Your task
Present the material below as a numbered list with one entry per line, skipping blank lines and leaving the pictures out.

┌─ Data to process

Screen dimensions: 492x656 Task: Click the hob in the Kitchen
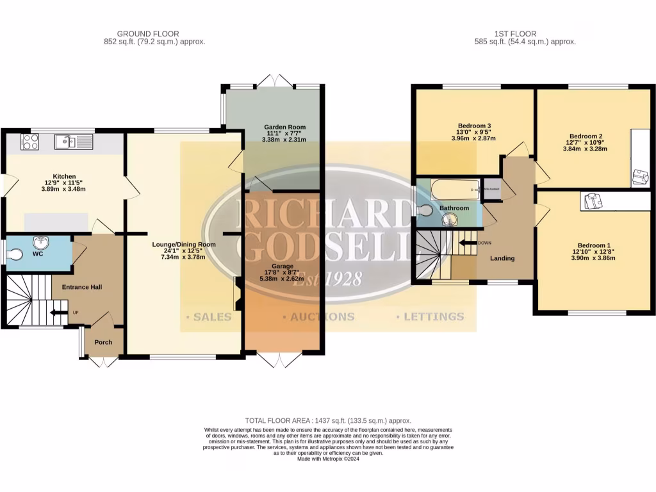(30, 142)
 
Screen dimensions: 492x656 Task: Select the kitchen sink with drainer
(74, 142)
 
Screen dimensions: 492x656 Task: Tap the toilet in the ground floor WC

└─

Task output
1. Screen dimensions: 492x656 Task: Click the hob in the Kitchen
2. (30, 142)
3. Screen dimensions: 492x656 Task: Select the kitchen sink with drainer
4. (74, 142)
5. Screen dimensions: 492x656 Task: Tap the toilet in the ground floor WC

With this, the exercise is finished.